I know that for a square which dimensions are $m\times n$ shortest path is $ \binom{m+n}{m} = \binom{m+n}{n}$ how do you aproach this problem in 3 dimensions though? I saw similar question but size was fixed and there wasnt much explanation of the anwser: Combinatorics Path problem: Cube
Interesting problem! When I first thought about it, I thought there would be no nice answer, but now I believe there is one.
First, notice that every shortest path will only touch the interior of at most two different faces. In the picture below, the first step has been taken, and it is not hard to see that the path will only touch the three visible faces, and cannot visit the interiors of both the red and blue faces.
There are then three disjoint types of paths:
Paths which touch the interiors of two faces
Paths which only touch the interior of one face.
Paths which only move along the edges of the cube.
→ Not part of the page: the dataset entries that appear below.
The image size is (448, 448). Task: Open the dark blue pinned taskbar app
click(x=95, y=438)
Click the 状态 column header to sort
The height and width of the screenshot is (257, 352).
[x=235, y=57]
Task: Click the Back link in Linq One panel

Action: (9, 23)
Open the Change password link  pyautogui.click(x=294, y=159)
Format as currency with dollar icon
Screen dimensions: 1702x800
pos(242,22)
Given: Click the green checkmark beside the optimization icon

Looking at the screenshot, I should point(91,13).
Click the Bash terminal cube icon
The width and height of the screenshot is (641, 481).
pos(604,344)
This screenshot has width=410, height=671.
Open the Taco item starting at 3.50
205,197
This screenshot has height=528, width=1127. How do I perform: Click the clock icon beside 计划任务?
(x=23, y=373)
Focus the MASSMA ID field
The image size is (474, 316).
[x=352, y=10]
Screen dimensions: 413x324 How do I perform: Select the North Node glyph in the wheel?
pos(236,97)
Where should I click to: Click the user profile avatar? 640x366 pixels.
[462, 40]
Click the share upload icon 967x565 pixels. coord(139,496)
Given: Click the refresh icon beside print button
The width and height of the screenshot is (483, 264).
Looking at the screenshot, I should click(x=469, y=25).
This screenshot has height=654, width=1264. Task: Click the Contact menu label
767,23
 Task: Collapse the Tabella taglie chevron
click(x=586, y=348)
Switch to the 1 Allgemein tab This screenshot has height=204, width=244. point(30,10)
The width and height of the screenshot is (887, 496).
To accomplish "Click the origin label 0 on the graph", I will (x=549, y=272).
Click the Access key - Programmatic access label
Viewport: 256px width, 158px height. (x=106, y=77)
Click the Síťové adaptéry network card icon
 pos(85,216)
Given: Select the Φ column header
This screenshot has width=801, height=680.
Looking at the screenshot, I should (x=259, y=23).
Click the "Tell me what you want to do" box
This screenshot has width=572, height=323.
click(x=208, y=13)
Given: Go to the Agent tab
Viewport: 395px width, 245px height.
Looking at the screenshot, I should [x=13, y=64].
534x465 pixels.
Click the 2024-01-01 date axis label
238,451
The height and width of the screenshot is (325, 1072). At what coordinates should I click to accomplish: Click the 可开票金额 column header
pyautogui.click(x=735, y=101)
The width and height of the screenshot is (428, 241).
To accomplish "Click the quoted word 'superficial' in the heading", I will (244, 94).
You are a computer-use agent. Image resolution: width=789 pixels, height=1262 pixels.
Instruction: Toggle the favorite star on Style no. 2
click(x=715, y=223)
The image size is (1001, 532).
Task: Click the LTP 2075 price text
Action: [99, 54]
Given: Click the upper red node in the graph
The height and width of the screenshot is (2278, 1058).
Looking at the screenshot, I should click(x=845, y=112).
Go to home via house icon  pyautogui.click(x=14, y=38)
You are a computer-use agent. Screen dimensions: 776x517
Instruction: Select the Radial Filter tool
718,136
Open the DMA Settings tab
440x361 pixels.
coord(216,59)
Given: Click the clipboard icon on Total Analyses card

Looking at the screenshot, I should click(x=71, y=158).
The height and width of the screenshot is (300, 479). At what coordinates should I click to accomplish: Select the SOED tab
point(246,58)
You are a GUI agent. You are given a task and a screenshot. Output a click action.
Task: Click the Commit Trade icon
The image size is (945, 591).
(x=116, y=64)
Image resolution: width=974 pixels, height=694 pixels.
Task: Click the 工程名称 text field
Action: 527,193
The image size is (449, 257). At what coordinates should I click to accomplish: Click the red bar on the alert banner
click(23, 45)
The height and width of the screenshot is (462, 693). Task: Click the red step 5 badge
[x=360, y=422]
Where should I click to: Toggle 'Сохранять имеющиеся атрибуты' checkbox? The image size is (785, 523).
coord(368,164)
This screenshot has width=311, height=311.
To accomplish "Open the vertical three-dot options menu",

These paths can be counted separately. For each case, you can use similar reasoning to the two dimensional rectangle problem, since when the cube is unfolded, the path will be contained in either a $(k+n)\times m$, $(k+m)\times n$, or $(m+n)\times k$ rectangle.
There are still several messy details to handle, but hopefully this is enough to help you solve the problem yourself.
Added Later: I think I have a solution. I used a different method which was a little harder to explain. Namely, for every pair of adjacent faces which touch both $A$ and $B$ (there are six such pairs), I counted the number of paths that stay on both of those faces and added them up. This double counts some paths, so these were subtracted out. The net result (which I am not certain of) is $$ 2\Big[\binom{n+m+k}{n}+\binom{n+m+k}{m}+\binom{n+m+k}{k}\Big]-2\Big[\binom{n+m}{n}+\binom{m+k}{m}+\binom{n+k}{k}\Big] $$